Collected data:
__________________________________________________
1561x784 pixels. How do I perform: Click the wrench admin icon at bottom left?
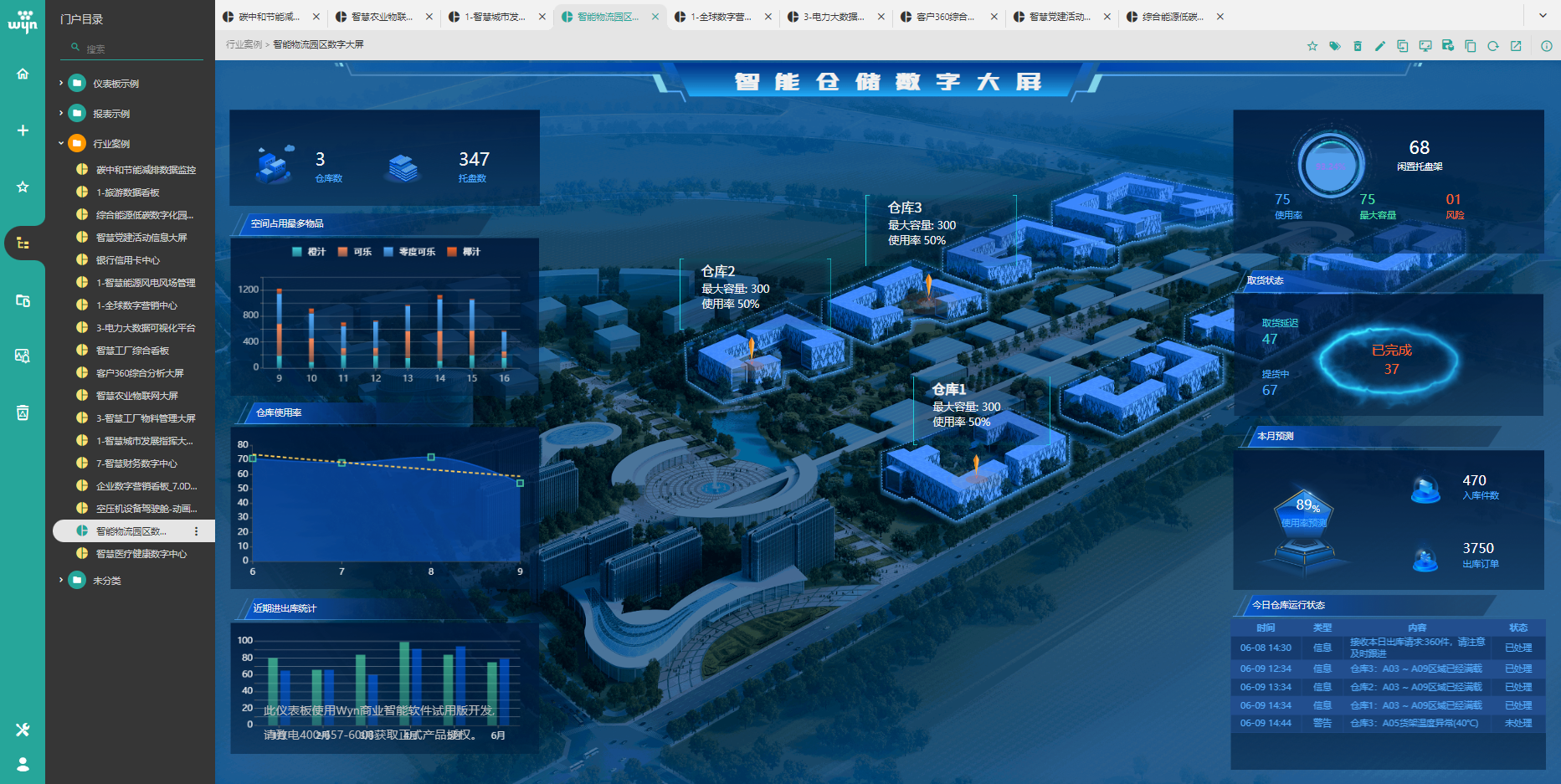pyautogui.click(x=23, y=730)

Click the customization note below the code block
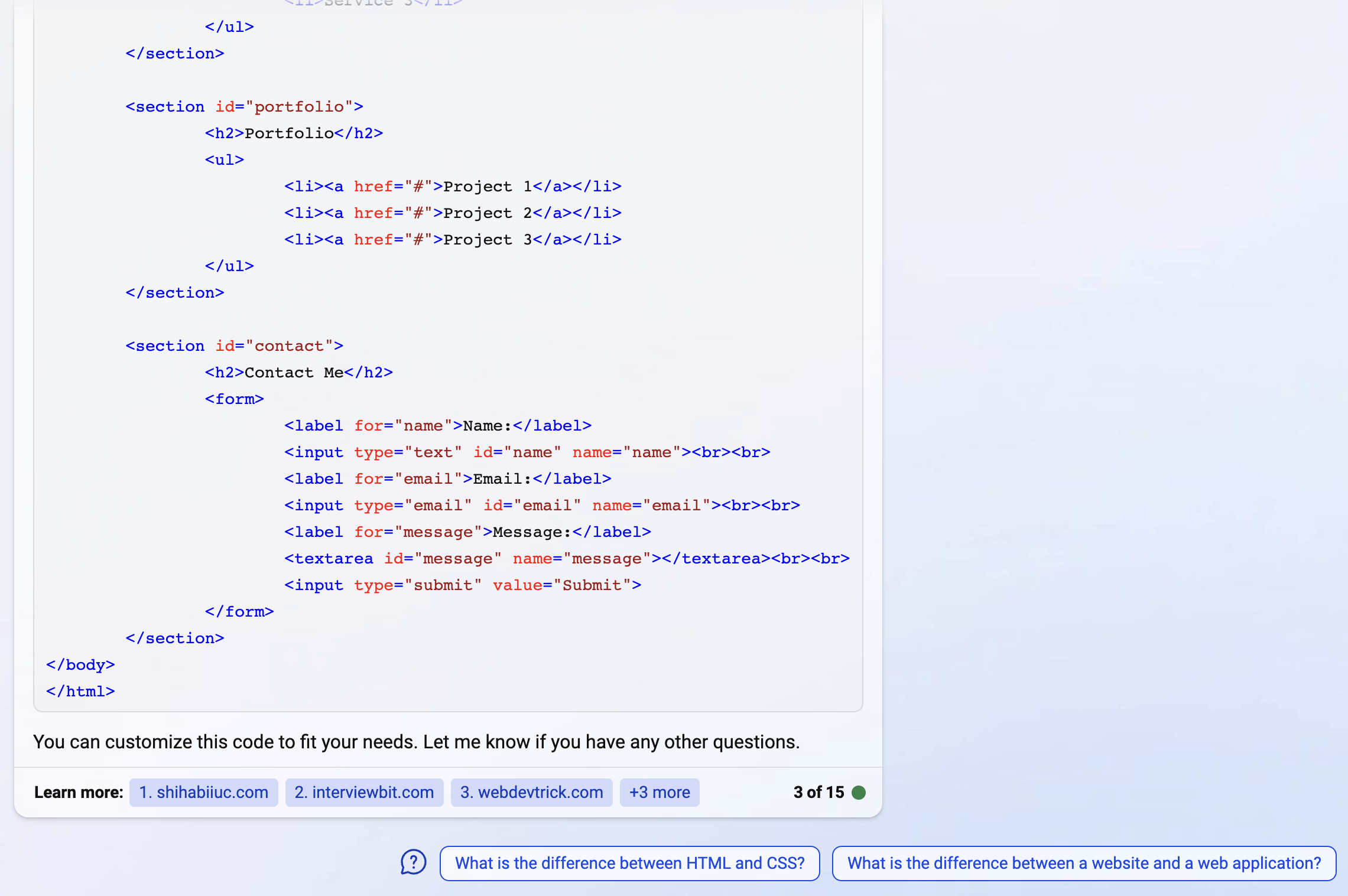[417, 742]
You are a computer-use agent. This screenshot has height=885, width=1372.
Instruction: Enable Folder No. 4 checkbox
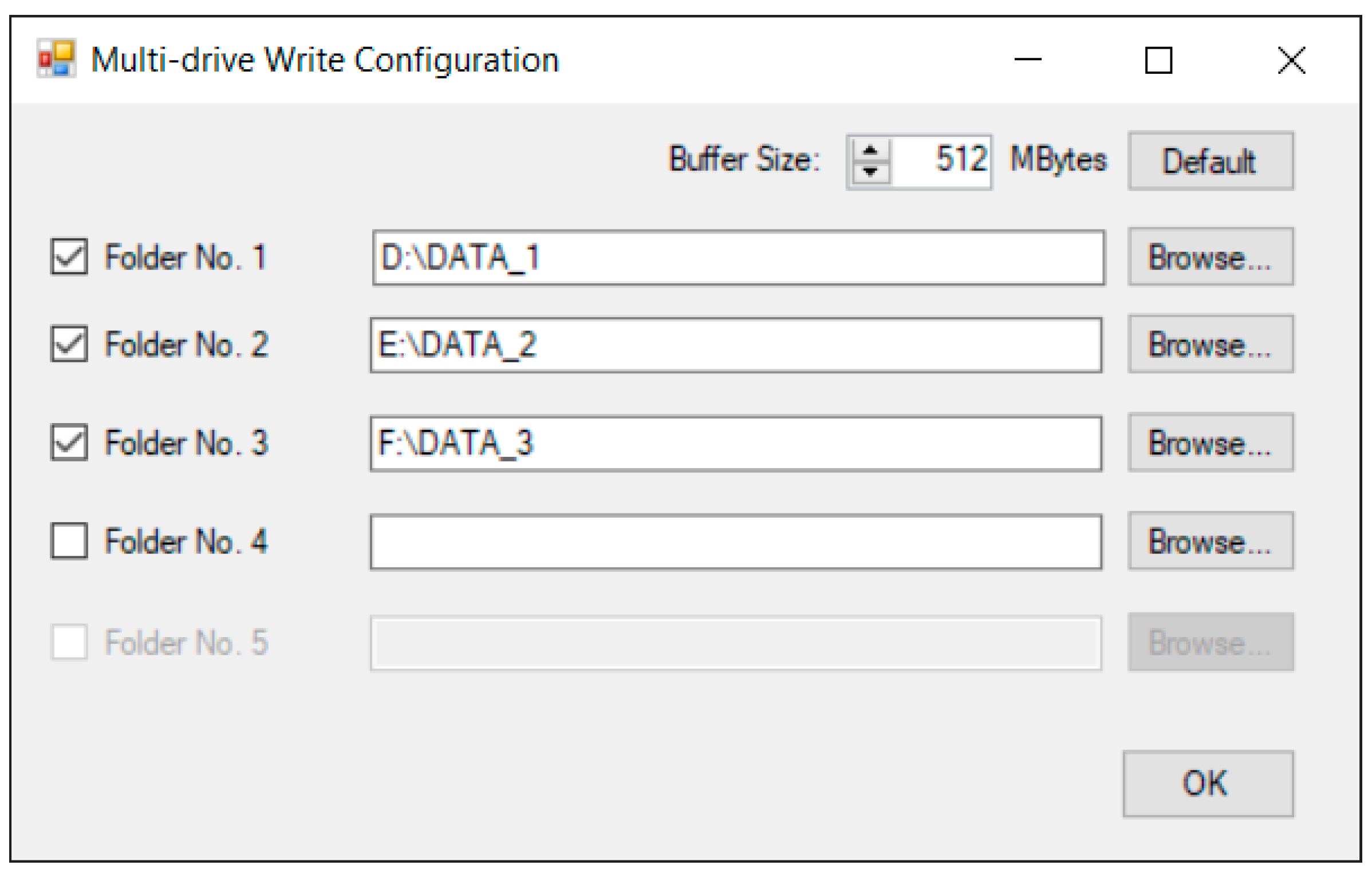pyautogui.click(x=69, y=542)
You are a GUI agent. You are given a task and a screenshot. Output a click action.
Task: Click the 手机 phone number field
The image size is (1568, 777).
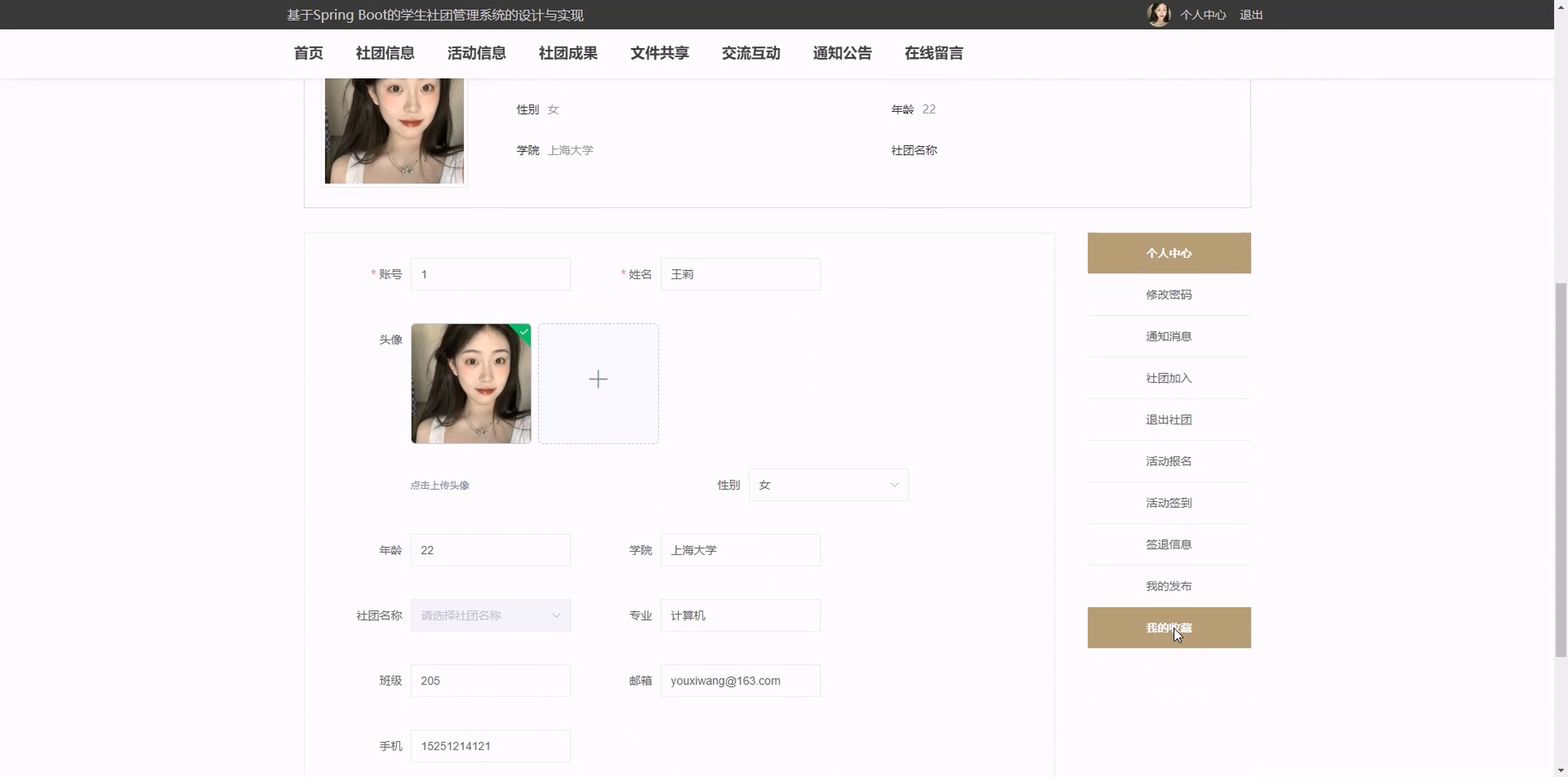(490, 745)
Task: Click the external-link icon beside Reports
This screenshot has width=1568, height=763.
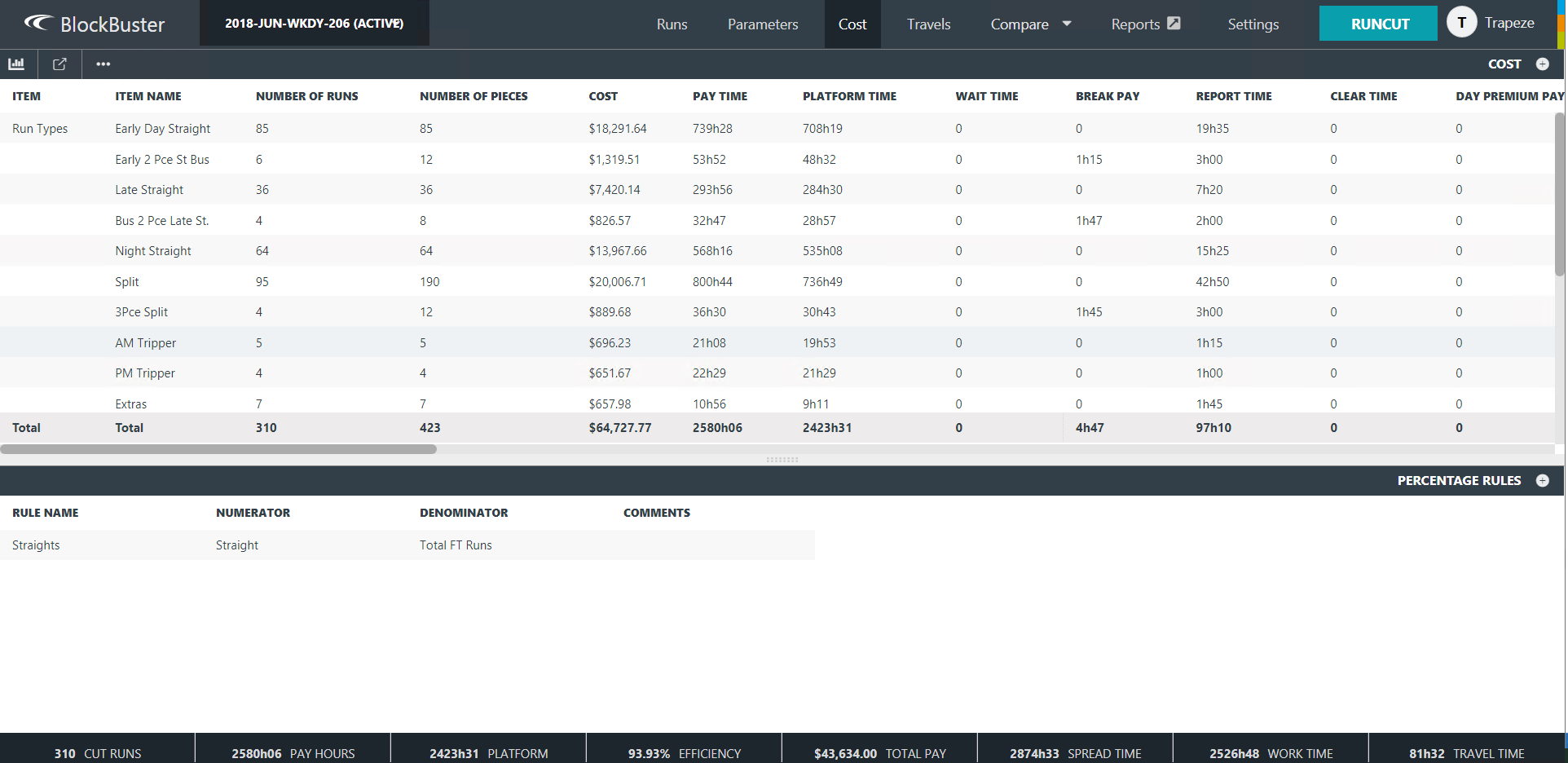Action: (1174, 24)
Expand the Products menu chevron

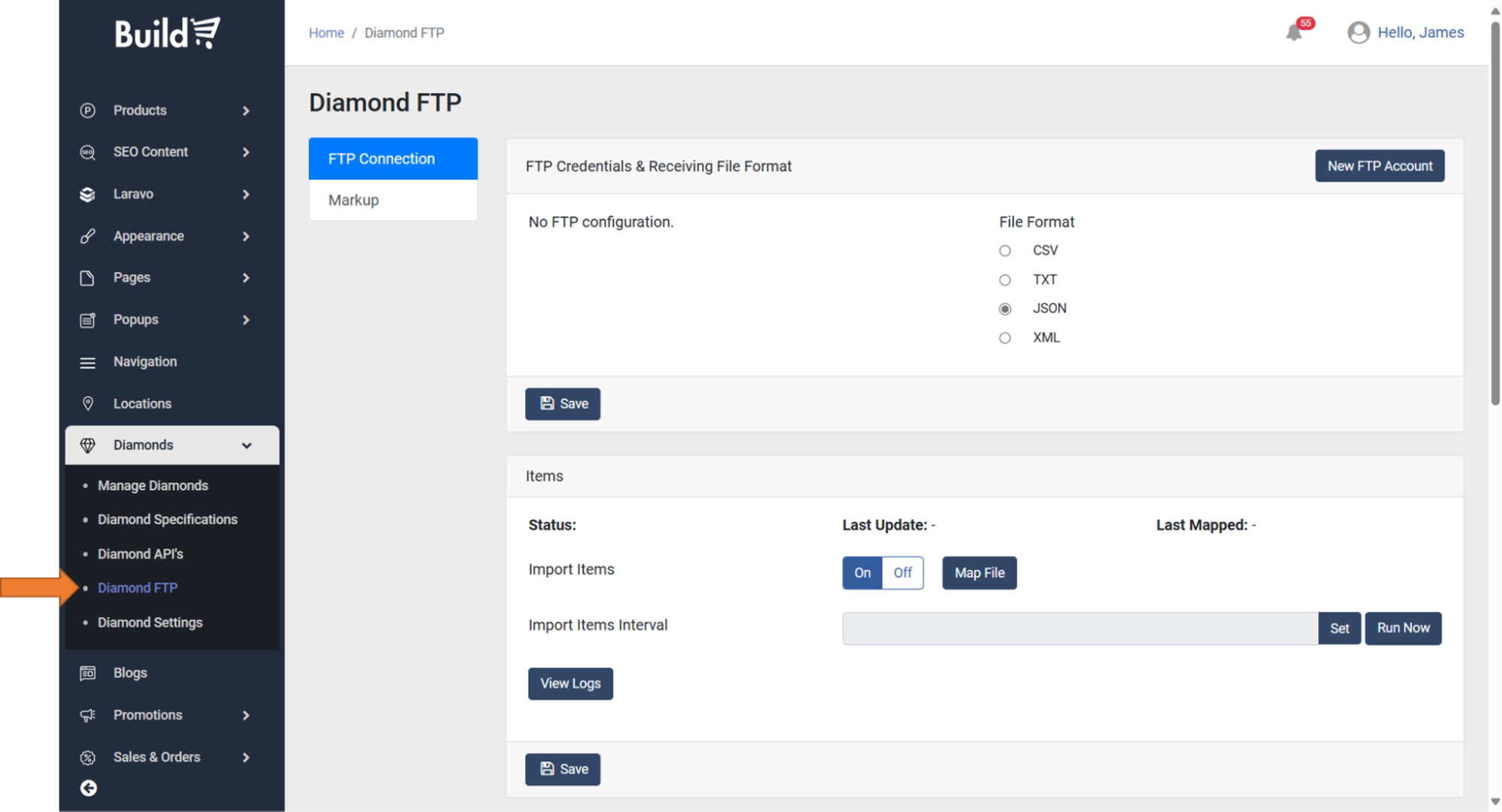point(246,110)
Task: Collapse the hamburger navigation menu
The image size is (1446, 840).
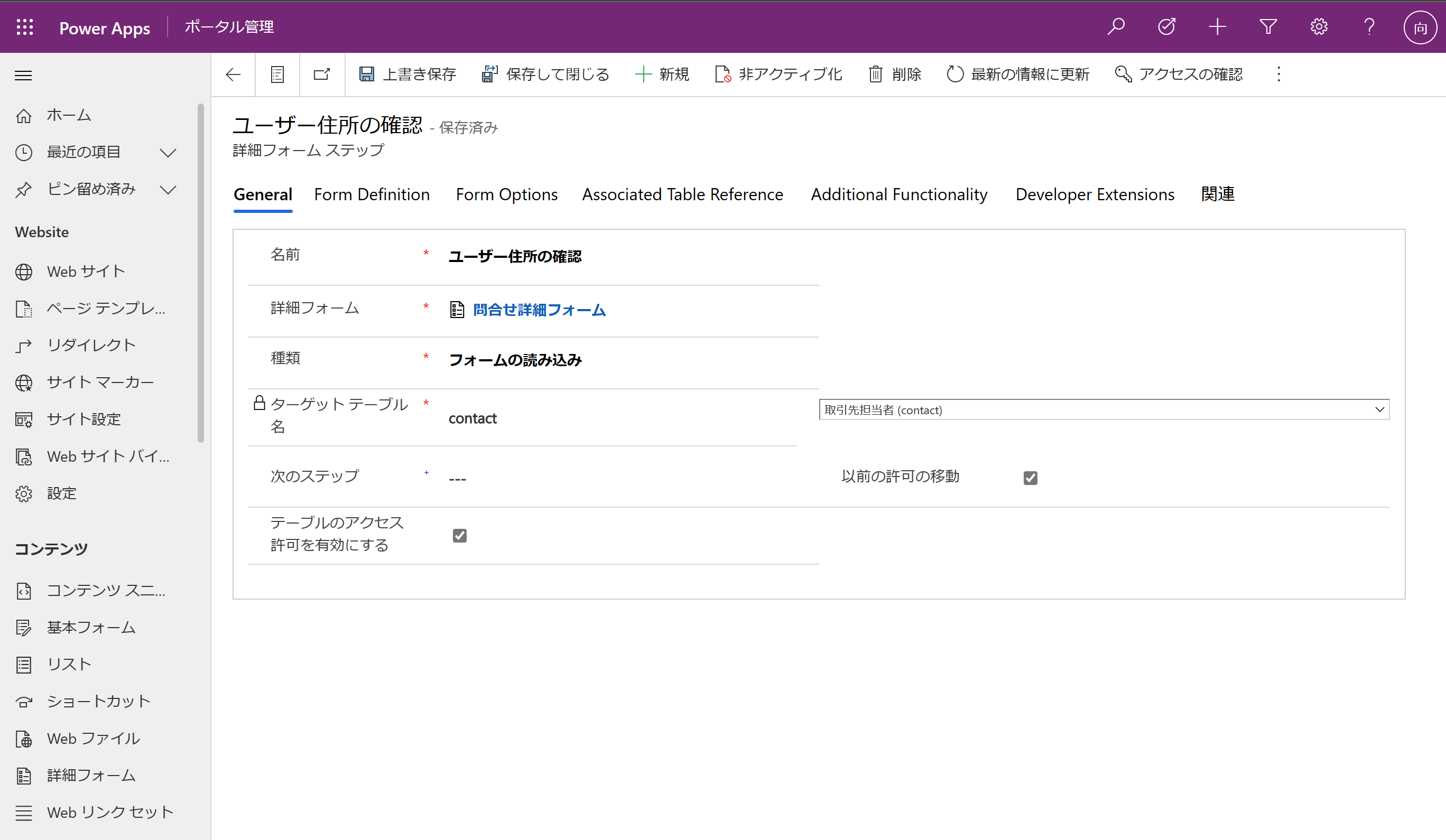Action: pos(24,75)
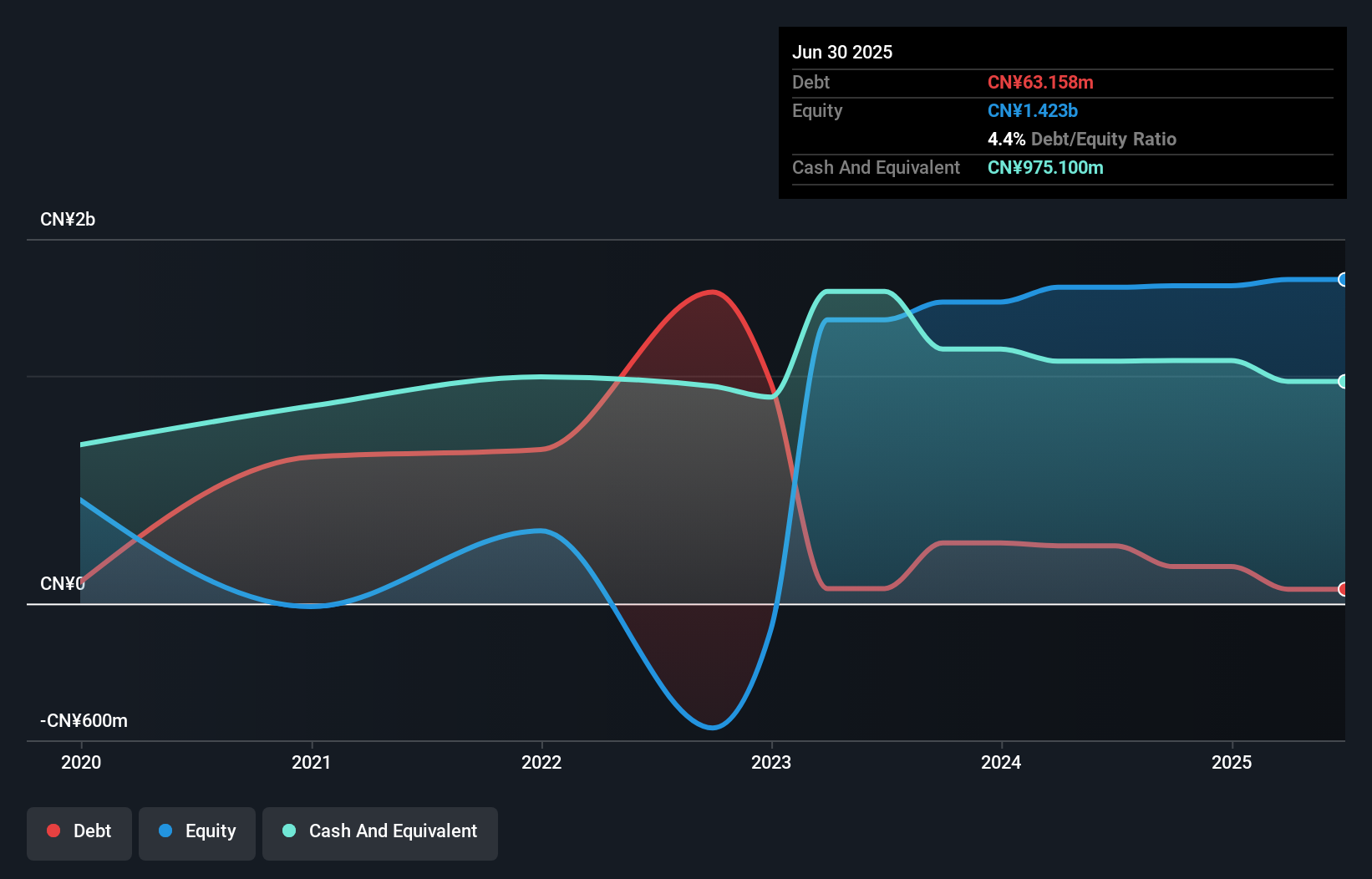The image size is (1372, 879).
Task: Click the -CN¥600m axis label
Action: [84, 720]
__________________________________________________
▸ WORK TO BE COMPLETED
Copy every line from the records above that contains the word "agent".

▸ RESULT OF THIS EXERCISE
You are a computer-use agent. This screenshot has height=885, width=1372.
You are a GUI agent. You are given a task and a screenshot. Output a click action.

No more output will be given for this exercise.